• [What to work on]: Nothing in the data should be altered when it is repeated in full.

• [Information supplied]:
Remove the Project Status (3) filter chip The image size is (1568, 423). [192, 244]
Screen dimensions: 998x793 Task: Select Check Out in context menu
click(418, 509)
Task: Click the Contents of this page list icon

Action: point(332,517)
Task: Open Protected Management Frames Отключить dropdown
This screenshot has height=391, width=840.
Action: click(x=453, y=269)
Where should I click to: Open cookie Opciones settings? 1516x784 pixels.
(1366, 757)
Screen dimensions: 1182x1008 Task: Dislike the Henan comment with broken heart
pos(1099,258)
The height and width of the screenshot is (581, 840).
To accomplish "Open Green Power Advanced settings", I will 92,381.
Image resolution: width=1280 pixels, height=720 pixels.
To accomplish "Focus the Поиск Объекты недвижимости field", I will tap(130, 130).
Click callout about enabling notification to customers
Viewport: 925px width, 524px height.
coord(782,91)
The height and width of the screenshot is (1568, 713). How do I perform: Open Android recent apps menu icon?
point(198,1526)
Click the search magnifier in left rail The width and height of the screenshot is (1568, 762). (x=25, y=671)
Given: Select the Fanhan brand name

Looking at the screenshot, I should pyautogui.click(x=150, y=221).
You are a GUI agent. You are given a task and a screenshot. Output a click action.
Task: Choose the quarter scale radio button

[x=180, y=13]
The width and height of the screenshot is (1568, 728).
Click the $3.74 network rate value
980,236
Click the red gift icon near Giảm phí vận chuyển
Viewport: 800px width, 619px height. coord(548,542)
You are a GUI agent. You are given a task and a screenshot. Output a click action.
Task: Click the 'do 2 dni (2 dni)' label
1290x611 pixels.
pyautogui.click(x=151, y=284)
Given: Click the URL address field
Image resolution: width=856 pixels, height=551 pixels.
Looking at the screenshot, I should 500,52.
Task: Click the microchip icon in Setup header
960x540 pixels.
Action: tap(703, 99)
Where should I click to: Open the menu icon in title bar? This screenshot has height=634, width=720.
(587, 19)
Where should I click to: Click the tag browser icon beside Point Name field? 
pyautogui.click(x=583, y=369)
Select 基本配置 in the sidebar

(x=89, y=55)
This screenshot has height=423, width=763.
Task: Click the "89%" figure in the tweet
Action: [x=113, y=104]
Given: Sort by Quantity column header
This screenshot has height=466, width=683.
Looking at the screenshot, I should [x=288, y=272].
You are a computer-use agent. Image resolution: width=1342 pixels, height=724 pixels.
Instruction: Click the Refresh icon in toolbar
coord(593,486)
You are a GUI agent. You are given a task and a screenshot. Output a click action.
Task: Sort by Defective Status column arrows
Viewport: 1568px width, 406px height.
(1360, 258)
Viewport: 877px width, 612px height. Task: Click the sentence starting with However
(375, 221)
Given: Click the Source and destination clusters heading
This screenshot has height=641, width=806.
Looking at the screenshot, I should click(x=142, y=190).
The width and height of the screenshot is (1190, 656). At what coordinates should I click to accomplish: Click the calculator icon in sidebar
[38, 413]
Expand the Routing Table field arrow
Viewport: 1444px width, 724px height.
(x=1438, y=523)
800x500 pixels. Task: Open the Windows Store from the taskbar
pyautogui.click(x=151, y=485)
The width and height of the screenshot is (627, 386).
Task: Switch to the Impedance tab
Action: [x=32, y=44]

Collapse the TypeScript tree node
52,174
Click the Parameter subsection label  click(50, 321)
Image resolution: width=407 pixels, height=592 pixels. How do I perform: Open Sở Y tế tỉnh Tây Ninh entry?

• [Solution for this problem]:
Remove the Project Status (3) filter chip The image size is (1568, 423). [192, 244]
Screen dimensions: 998x793 Task: Select Check Out in context menu
click(418, 509)
Task: Click the Contents of this page list icon

Action: point(332,517)
Task: Open Protected Management Frames Отключить dropdown
This screenshot has height=391, width=840.
Action: click(x=453, y=269)
Where should I click to: Open cookie Opciones settings? 1516x784 pixels.
(1366, 757)
Screen dimensions: 1182x1008 Task: Dislike the Henan comment with broken heart
pos(1099,258)
The height and width of the screenshot is (581, 840).
To accomplish "Open Green Power Advanced settings", I will 92,381.
Image resolution: width=1280 pixels, height=720 pixels.
To accomplish "Focus the Поиск Объекты недвижимости field", I will tap(130, 130).
Click callout about enabling notification to customers
Viewport: 925px width, 524px height.
coord(782,91)
The height and width of the screenshot is (1568, 713). How do I perform: Open Android recent apps menu icon?
point(198,1526)
Click the search magnifier in left rail The width and height of the screenshot is (1568, 762). (x=25, y=671)
Given: Select the Fanhan brand name

Looking at the screenshot, I should pyautogui.click(x=150, y=221).
You are a GUI agent. You are given a task and a screenshot. Output a click action.
Task: Choose the quarter scale radio button

[x=180, y=13]
The width and height of the screenshot is (1568, 728).
Click the $3.74 network rate value
980,236
Click the red gift icon near Giảm phí vận chuyển
Viewport: 800px width, 619px height. coord(548,542)
You are a GUI agent. You are given a task and a screenshot. Output a click action.
Task: Click the 'do 2 dni (2 dni)' label
1290x611 pixels.
pyautogui.click(x=151, y=284)
Given: Click the URL address field
Image resolution: width=856 pixels, height=551 pixels.
Looking at the screenshot, I should 500,52.
Task: Click the microchip icon in Setup header
960x540 pixels.
Action: tap(703, 99)
Where should I click to: Open the menu icon in title bar? This screenshot has height=634, width=720.
(587, 19)
Where should I click to: Click the tag browser icon beside Point Name field? 
pyautogui.click(x=583, y=369)
Select 基本配置 in the sidebar

(x=89, y=55)
This screenshot has height=423, width=763.
Task: Click the "89%" figure in the tweet
Action: [x=113, y=104]
Given: Sort by Quantity column header
This screenshot has height=466, width=683.
Looking at the screenshot, I should [x=288, y=272].
You are a computer-use agent. Image resolution: width=1342 pixels, height=724 pixels.
Instruction: Click the Refresh icon in toolbar
coord(593,486)
You are a GUI agent. You are given a task and a screenshot. Output a click action.
Task: Sort by Defective Status column arrows
Viewport: 1568px width, 406px height.
(1360, 258)
Viewport: 877px width, 612px height. Task: Click the sentence starting with However
(375, 221)
Given: Click the Source and destination clusters heading
This screenshot has height=641, width=806.
Looking at the screenshot, I should click(x=142, y=190).
The width and height of the screenshot is (1190, 656). At what coordinates should I click to accomplish: Click the calculator icon in sidebar
[38, 413]
Expand the Routing Table field arrow
Viewport: 1444px width, 724px height.
(x=1438, y=523)
800x500 pixels. Task: Open the Windows Store from the taskbar
pyautogui.click(x=151, y=485)
The width and height of the screenshot is (627, 386).
Task: Switch to the Impedance tab
Action: [x=32, y=44]

Collapse the TypeScript tree node
52,174
Click the Parameter subsection label  click(50, 321)
Image resolution: width=407 pixels, height=592 pixels. How do I perform: Open Sở Y tế tỉnh Tây Ninh entry?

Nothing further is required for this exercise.